A veces, quién sabe por qué condescendientes conveniencias, uno traza retratos de sí misma que no coinciden del todo con la realidad. Viendo a esa niña que grita, pienso que nunca fui tan obediente y correcta como mis buenas notas y galardones escolares sugerían y los otros repetían. No lo era aunque pasara mucho tiempo tranquila y calladita y no me gustara salir a jugar con los demás niños. No, no era tan santa: me emborraché desde muy joven, amé por igual a hombres y mujeres, apretaba en las fiestas con más de uno, a veces los novios de mis amigas, y decía que la fidelidad sólo podía guardarse hacia una misma porque cómo pedirle abstinencia o contención al cuerpo de otra persona con otras necesidades.
La rebeldía y la transgresión no se limitaron a la vida íntima: nunca quise —y no lo hice— estudiar magisterio ni ir adonde la revolución me necesitara si eso iba en contra de mis planes. Aun muy joven cuestionaba lo incuestionable: desde la supuesta pureza inmaculada de Martí —¿te acuerdas, Bertha?— hasta por qué donarle un central azucarero a Nicaragua cuando nosotros estábamos en la ruina o qué hacían las tropas cubanas en Granada al momento de la invasión estadounidense.
No lo hacía discretamente, persianas adentro como casi todos, sino que abría mi bocota —¡esta gran bocota mía!— o, lo que es peor, lo escribía. Y plasmadas en un papel, a las palabras ya no se las lleva el viento. En cierta ocasión me llamó a su oficina el secretario general de la Juventud de la Universidad de Oriente para “manifestarme su preocupación” por mis planteamientos en una carta personal que le había hecho a un amigo de Camagüey, en la cual comentaba la poca simpatía que me despertaban los comandantes sandinistas, que entonces me parecían aduladores y gorrones. ¿La carta fue interceptada en el correo?, ¿me vigilaban la correspondencia?, ¿me delató el amigo camagüeyano?... Eso ya no importa mucho a estas alturas y no es tema para esta conversación.

> OBJETIVOS
- a) ¿Puedes reproducir sin cambios el pasaje del relato sobre la rebeldía de juventud que comienza en las palabras que contienen "A veces, quién" y se detiene después de "con otras necesidades."?
- b) ¿Cómo sigue el relato sobre la rebeldía de juventud? Prosigue la narración a partir de su última oración.

> FILAS DE DATOS
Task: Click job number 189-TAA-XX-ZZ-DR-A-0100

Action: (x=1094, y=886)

---

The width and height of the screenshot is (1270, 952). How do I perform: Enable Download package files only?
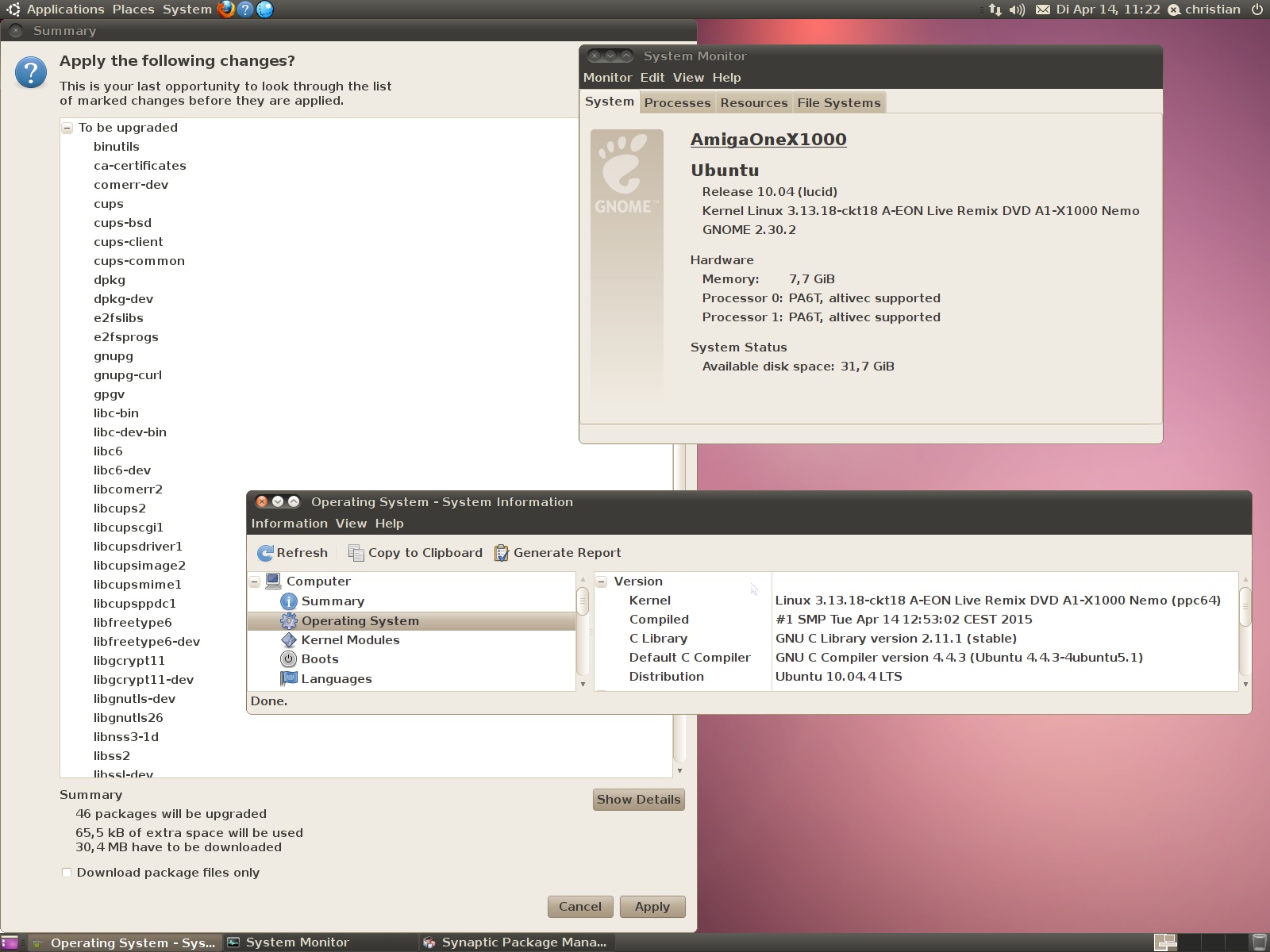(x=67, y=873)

...

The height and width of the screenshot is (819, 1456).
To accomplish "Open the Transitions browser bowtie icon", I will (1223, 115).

> RESULTADOS EN ORDEN
- a)
A veces, quién sabe por qué condescendientes conveniencias, uno traza retratos de sí misma que no coinciden del todo con la realidad. Viendo a esa niña que grita, pienso que nunca fui tan obediente y correcta como mis buenas notas y galardones escolares sugerían y los otros repetían. No lo era aunque pasara mucho tiempo tranquila y calladita y no me gustara salir a jugar con los demás niños. No, no era tan santa: me emborraché desde muy joven, amé por igual a hombres y mujeres, apretaba en las fiestas con más de uno, a veces los novios de mis amigas, y decía que la fidelidad sólo podía guardarse hacia una misma porque cómo pedirle abstinencia o contención al cuerpo de otra persona con otras necesidades.

- b)
Cuando decidí hacer mi tesis de licenciatura sobre los primeros cuentos de Eduardo Heras León, que fue castigado mandándolo a trabajar a una siderúrgica y obligado a adscribirse al realismo socialista precisamente gracias a esas historias indispensables para la literatura cubana pero aborrecidas por el régimen, un viejo profesor le dijo a mi mamá que no me dejara meterme en lío con “aquellos dos locos”, o sea, Lino Verdecia y Pepe Pequeño, mis asesores y amigos, de quienes aprendí, entre otras cosas y sobre todo, a tener los cojones bien puestos aunque no los tuviera.
Ningún regaño me bastó; yo seguí cuestionándolo todo, criticona como soy: desde los premios a las comparsas del carnaval hasta las obras de teatro de Reynaldo o el Cabildo; desde las telenovelas nacionales hasta el songo de Juan Formell y Los Van Van. Incluidos los métodos de funcionamiento de la Asociación Hermanos Saíz, de la que era vicepresidenta en la provincia. De modo que cuando me fui a La Habana —enamorada, es cierto, ésa fue la razón, al menos la aparente— en Santiago ya tenían minados todos los caminos. “Demasiado problemática”, decían. Hipercrítica, sí, como buena parte de los miembros de aquella Generación de los Ochenta entonces en apogeo.
Cuando empecé a escribir narrativa, Mabel me preguntó por qué la recurrencia de protagonistas adolescentes o muy jóvenes. Entonces no lo tenía claro, ahora creo que sí. Hay quien dice que uno tiene la misma edad —¿debería decir nivel de madurez?— desde que nace hasta que se muere. Cuando coincide esa edad mental con la física, se viven los momentos de mayor conciliación con uno mismo, ésos en los que nos sentimos como pez en el agua. En mi caso, ésos fueron, al menos hasta ahora y sin lugar a dudas, aquellos años de la adolescencia y la primera juventud.
El texto publicado la semana pasada en este Parque del Ajedrez ha provocado múltiples reacciones; algunas inesperadas. Agradezco sus muchísimas muestras de cariño y amistad, sus llamadas, sus mensajes, sus comentarios públicos y privados. Después de leer algunos, tuve una revelación: la niña Odette, esa rebelde que todo lo quiere y todo cree merecerlo; astuta, manipuladora y chantajista, le está haciendo un gran berrinche —como el de la foto— a la adulta Odette quien, con lógica de mujer madura, ha tomado —o no— algunas decisiones que a la otra no le gustan. ¿Pudiera ser eso, más que la edad crítica y los cambios hormonales, este volcán que me ruge dentro y no me deja paz?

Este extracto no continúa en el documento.